Accidents de la route

40 ans de loi Badinter : pourquoi l'expertise médicale reste décisive

Quarante ans après la loi du 5 juillet 1985, la question centrale reste la même : comment faire reconnaître tous les préjudices subis par la victime ?

Scène de circulation routière liée à un accident

La loi Badinter a profondément amélioré la situation des victimes d'accidents de la circulation. Elle facilite l'indemnisation lorsqu'un véhicule terrestre à moteur est impliqué. Mais elle ne remplace pas le travail médical nécessaire pour décrire les séquelles.

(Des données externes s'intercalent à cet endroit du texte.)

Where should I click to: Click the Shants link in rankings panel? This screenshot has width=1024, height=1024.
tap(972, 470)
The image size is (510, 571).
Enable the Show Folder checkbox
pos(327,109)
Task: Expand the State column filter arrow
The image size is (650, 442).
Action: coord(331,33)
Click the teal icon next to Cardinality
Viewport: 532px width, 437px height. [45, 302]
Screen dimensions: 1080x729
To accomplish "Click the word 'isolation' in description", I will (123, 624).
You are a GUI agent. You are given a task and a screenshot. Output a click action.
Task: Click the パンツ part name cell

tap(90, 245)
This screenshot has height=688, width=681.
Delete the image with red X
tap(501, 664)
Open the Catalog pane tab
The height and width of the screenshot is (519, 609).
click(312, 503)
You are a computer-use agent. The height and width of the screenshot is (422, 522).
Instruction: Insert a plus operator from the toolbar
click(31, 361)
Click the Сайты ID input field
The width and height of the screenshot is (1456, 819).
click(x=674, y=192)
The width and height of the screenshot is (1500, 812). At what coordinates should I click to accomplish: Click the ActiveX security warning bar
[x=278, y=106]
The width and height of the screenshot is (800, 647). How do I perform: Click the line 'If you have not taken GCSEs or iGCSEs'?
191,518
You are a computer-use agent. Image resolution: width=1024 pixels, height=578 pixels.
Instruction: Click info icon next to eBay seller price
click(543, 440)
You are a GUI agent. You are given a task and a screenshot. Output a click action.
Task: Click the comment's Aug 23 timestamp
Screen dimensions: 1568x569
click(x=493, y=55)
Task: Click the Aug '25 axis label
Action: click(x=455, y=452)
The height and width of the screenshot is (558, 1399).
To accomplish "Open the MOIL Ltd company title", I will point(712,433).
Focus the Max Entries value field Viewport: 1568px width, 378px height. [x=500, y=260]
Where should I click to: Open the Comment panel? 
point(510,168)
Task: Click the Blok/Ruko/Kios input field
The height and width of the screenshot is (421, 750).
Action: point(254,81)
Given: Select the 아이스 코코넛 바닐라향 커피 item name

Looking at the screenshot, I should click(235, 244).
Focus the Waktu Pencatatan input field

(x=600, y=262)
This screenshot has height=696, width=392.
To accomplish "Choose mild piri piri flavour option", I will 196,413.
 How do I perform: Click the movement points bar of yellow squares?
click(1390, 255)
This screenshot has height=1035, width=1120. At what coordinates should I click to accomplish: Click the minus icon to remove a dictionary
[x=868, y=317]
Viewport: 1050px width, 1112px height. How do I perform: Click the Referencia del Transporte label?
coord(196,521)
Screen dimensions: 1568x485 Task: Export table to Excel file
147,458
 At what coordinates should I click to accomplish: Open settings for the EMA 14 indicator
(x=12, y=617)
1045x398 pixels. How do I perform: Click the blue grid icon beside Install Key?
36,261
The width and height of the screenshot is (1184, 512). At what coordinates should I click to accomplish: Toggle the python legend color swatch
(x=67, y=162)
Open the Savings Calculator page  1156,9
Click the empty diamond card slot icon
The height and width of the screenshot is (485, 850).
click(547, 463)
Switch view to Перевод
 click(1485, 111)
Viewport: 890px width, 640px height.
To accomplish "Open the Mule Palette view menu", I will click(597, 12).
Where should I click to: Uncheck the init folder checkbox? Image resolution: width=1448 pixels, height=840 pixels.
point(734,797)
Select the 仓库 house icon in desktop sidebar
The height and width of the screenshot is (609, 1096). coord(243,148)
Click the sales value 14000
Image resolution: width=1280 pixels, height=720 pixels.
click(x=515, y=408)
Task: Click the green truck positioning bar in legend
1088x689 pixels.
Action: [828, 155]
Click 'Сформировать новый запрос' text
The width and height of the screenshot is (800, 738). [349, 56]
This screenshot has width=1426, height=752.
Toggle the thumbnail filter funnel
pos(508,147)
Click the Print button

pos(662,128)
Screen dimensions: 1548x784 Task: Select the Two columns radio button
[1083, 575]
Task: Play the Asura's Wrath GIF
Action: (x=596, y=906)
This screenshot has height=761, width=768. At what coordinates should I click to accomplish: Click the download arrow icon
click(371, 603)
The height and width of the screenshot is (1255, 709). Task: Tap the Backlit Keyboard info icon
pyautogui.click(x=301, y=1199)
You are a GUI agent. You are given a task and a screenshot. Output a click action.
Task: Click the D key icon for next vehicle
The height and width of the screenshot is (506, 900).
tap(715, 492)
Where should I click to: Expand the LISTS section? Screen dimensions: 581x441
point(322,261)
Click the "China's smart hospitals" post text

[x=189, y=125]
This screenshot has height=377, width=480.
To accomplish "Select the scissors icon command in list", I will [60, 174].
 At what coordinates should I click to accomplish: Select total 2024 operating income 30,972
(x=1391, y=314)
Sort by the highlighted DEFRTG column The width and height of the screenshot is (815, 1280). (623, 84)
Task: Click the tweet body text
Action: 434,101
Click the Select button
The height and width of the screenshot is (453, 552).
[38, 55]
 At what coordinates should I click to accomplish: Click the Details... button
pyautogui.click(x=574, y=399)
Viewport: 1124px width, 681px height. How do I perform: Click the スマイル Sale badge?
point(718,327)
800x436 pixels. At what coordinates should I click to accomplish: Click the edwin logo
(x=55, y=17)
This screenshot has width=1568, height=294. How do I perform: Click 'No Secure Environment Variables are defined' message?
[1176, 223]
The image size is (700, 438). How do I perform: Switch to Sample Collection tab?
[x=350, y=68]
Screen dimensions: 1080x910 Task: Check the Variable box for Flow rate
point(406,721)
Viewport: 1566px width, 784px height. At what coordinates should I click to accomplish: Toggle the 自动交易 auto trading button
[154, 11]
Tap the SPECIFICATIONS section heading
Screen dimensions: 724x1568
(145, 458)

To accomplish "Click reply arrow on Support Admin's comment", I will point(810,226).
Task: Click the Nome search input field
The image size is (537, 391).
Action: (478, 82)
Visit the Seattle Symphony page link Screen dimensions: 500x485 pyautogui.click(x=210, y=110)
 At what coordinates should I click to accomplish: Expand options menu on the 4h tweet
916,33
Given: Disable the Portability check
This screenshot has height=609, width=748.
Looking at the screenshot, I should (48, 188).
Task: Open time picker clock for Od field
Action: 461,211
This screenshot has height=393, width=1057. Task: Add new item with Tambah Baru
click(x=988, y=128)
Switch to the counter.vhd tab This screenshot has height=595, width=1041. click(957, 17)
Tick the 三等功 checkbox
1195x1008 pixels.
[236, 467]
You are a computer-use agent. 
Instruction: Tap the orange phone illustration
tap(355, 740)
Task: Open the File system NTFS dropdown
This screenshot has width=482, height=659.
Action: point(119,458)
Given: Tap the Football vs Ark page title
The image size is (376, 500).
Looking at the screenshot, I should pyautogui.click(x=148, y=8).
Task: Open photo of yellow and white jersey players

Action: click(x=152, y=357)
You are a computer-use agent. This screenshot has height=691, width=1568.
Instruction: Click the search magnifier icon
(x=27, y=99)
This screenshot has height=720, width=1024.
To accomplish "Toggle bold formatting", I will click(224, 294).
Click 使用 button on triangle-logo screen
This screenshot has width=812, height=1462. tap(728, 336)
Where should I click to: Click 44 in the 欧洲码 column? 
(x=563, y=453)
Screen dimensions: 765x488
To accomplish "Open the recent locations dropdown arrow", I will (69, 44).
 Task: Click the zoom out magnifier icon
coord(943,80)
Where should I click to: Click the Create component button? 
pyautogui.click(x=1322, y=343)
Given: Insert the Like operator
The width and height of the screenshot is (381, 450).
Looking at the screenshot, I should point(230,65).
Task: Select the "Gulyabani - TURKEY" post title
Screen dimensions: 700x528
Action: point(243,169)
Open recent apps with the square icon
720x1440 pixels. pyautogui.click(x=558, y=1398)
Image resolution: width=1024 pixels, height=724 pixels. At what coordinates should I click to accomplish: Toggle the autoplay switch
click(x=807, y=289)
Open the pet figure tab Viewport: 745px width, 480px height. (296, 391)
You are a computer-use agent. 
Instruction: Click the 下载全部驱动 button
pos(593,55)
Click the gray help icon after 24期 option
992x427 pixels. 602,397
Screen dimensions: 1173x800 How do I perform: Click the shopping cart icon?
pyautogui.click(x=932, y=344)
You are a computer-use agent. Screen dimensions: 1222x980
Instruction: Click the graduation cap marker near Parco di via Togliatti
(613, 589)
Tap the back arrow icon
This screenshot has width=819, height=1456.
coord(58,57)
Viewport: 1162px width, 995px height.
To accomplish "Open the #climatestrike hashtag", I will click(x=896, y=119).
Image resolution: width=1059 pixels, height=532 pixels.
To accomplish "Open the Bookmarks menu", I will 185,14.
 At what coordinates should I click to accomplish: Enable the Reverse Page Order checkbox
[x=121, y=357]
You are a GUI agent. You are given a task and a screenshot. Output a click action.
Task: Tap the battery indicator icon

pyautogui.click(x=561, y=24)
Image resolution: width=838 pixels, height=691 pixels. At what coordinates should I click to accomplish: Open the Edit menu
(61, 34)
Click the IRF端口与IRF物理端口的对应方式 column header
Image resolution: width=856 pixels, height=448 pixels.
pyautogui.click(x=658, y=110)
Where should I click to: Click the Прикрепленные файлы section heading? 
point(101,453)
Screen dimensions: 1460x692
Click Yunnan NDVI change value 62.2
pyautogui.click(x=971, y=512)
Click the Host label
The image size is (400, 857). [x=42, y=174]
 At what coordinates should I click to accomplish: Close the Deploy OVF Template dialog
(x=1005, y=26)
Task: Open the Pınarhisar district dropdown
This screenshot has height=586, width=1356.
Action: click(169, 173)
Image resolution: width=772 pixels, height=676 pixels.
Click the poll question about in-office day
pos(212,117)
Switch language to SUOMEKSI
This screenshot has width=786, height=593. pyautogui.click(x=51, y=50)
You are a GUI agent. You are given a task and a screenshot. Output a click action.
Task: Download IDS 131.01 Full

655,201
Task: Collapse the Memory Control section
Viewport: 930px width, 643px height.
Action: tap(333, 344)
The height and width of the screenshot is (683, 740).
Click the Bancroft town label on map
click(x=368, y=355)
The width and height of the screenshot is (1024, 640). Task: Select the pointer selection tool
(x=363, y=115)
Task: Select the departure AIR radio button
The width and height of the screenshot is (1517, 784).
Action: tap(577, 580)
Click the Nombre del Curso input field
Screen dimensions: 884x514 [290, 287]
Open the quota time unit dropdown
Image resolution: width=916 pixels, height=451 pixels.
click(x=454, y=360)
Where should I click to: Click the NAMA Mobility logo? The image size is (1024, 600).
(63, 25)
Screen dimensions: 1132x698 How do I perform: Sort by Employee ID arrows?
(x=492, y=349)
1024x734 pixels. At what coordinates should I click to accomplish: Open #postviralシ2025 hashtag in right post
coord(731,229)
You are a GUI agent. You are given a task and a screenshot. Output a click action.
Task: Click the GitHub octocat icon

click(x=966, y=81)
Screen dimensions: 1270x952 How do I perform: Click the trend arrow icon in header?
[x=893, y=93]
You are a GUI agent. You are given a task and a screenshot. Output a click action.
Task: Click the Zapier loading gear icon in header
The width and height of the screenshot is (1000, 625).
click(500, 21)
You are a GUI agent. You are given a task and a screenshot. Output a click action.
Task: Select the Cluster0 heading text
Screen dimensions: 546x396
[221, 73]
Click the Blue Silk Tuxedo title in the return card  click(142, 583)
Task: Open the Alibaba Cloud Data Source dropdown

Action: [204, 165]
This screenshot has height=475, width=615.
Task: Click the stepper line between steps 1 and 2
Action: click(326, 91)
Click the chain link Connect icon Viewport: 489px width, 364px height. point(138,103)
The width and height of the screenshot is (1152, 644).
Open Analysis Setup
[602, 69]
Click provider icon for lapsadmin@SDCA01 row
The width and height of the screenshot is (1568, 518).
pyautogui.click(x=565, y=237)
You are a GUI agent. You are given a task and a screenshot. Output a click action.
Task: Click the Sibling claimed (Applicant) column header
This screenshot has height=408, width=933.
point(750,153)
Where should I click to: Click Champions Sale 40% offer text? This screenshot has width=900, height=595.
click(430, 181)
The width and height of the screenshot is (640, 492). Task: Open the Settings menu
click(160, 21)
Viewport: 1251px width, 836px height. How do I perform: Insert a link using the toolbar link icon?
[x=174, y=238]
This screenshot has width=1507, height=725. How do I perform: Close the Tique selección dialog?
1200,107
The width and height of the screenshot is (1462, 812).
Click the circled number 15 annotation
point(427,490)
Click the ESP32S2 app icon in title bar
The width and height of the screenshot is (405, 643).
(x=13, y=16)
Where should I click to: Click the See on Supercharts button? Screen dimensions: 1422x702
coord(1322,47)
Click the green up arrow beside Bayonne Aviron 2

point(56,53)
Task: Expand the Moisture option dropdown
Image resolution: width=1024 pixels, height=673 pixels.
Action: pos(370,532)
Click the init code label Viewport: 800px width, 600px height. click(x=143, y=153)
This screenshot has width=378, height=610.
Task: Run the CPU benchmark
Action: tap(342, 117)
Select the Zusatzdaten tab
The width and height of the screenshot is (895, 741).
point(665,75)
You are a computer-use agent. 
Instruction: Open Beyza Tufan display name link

Dans la pratique, l'assureur organise souvent une expertise et mandate son propre médecin-conseil. Le rapport qui en sort servira de base à l'offre d'indemnisation. Une douleur persistante, une gêne professionnelle, une perte d'autonomie ou une atteinte à la vie quotidienne doivent donc être documentées avec précision.

À retenir

  • La loi facilite le droit à indemnisation, mais ne chiffre pas automatiquement le préjudice.
  • La qualité du dossier médical influence fortement l'offre de l'assureur.
  • Un médecin-conseil de victime aide à préparer l'expertise et à discuter chaque poste.

Après un accident de la route, l'enjeu n'est pas seulement de prouver l'accident : il faut rendre visible ses conséquences. C'est précisément le rôle d'un médecin-conseil de victime.

Référence : loi n°85-677 du 5 juillet 1985.